*What to produce*. Revise the part of the items that opens with the line containing "Where should I" and closes with the line containing "327x289 pixels. tap(145, 164)", writing those lines out again with "dropdown" replaced by "menu" and everything else left unchanged.

*Provided information*.
• • • • •
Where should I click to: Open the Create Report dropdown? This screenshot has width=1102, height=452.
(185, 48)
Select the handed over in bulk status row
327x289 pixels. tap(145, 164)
• • • • •
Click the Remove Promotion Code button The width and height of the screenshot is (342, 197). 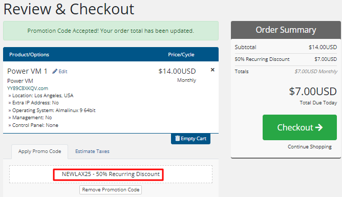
• • • • •
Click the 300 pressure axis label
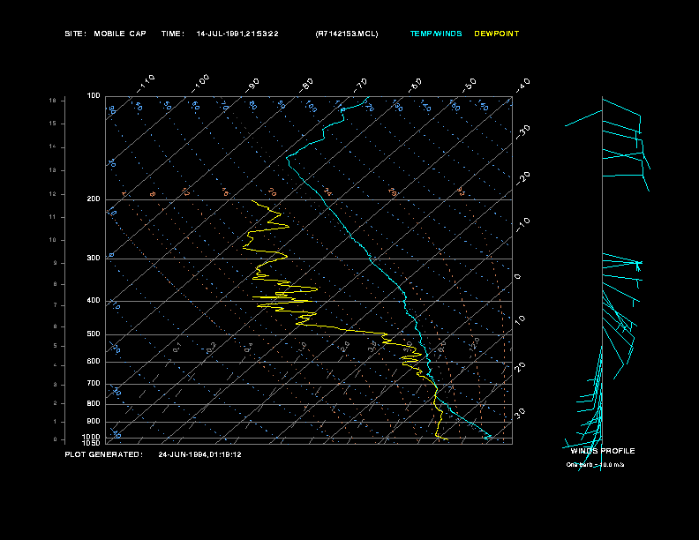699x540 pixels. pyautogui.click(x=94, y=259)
• • • • •
*Output of the task*.
Where should I click to: Open the Create Report menu? This screenshot has width=1102, height=452.
(185, 48)
Select the handed over in bulk status row
327x289 pixels. tap(145, 164)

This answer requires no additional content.